Installé sur une estrade en bois, l’Abribus trône comme un objet non identifié, au milieu de ce mélange d’asphalte des routes et du béton des constructions. Il est, en effet, planté au cœur d’une aire piétonne, à quelques pas de la gare, face au centre commercial Espace Saint-Quentin. Le groupe industriel table sur une différence de « 2 °C quand la température se situe entre 25 et 27 °C », on ne peut que les croire, mais pour nous, ça ne s’est pas révélé très concluant.
L’« esthétique » en bois brut et les couleurs claires qui rappellent, selon JCDecaux, « des pergolas », invitent « les passants à profiter de cet abri convivial et accueillant ». Avec un peu d’imagination, on se croirait presque sur la piazza ombragée d’un village italien au charme reculé. Sauf que… pendant que nous prenions nos aises sur le banc, aucun passant n’a trouvé l’objet assez « convivial et accueillant » pour s’y reposer. La communication de JCDecaux et la mairie ne semblent pas avoir réussi à faire connaître l’innovation.

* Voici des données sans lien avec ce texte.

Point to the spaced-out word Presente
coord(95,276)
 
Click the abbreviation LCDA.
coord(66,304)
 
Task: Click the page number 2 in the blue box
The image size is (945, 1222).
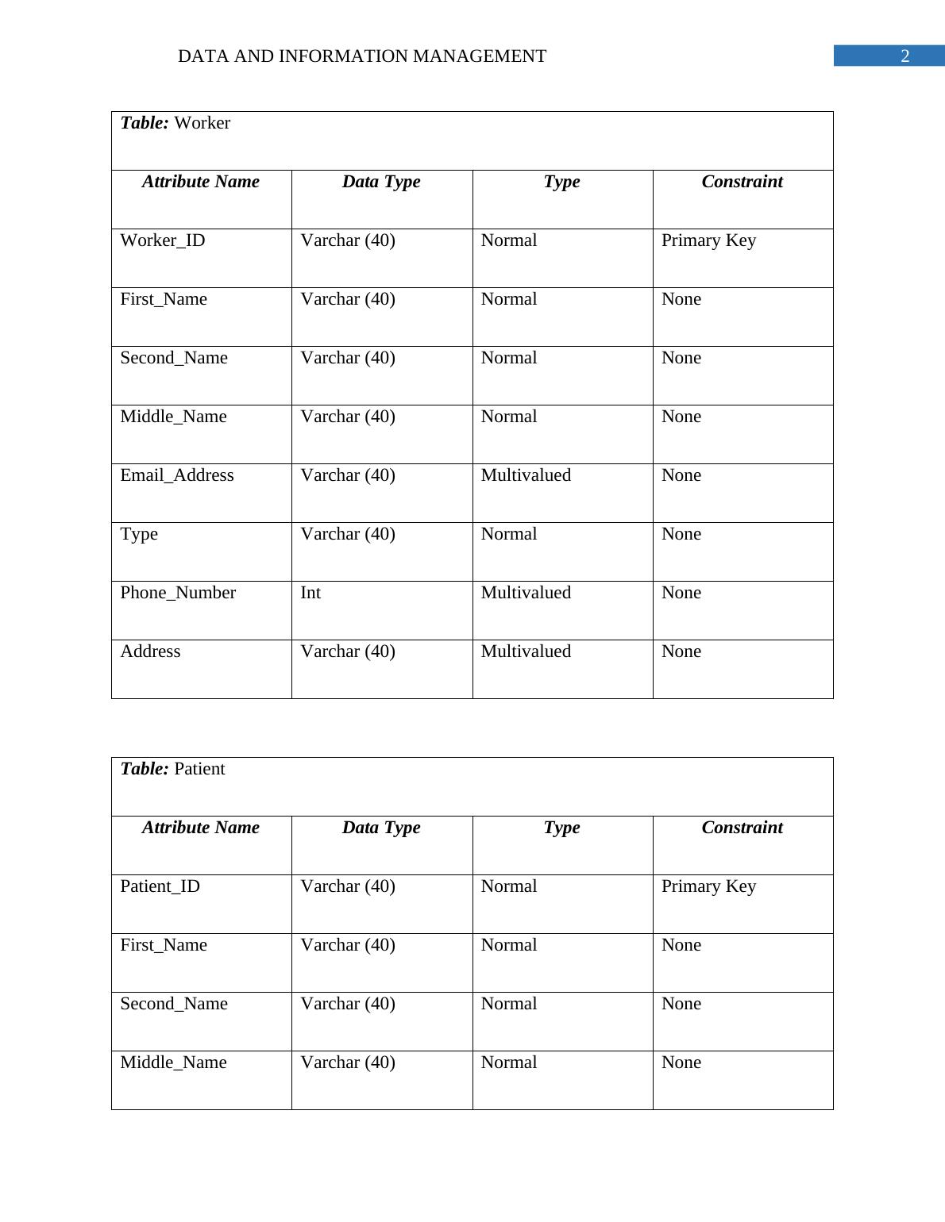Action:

On a interpelé les passants (comme dans un village italien, on alpague nos voisins avec bonhommie) : personne ne savait à quoi servait l’objet.
À dire vrai, seule une dame de 50 ans s’est réjouie de ce qu’« un peu d’ombre ne ferait pas de mal » lorsque l’on passe par le centre-ville chargé des courses ou de valises en plein cagnard. Forcément, l’endroit ne compte que huit bébés arbres.
Sur Facebook, les habitant·es de Montigny-le-Bretonneux se sont interrogé·es sur l’utilité d’une telle invention, et de son prix pour le contribuable… Tant et si bien que la communauté d’agglomérations de Saint-Quentin-en-Yvelines a fini par supprimer sa publication. À lire les internautes, ils et elles auraient, semble-t-il, préféré la fraîcheur naturelle d’un arbre… Tandis que les plus virulent·es ont crié au greenwashing, à l’instar de @Bonpoteofficiel, le créateur du hastag #balancetongreenwashing.
Comme nous, vous n’êtes pas convaincu·es par l’Abribus, et vous vous demandez comment faire face aux canicules sans ventilo ni brumisateur, qui consomment leur part d’électricité ? Au Centre national de la recherche scientifique (CNRS), on s’est aussi posé la question. Parmi les solutions préconisées par les chercheurs vient en tête « la végétalisation des villes ». Mais avouez qu’un banal arbre, ça fait tout de suite moins high-tech.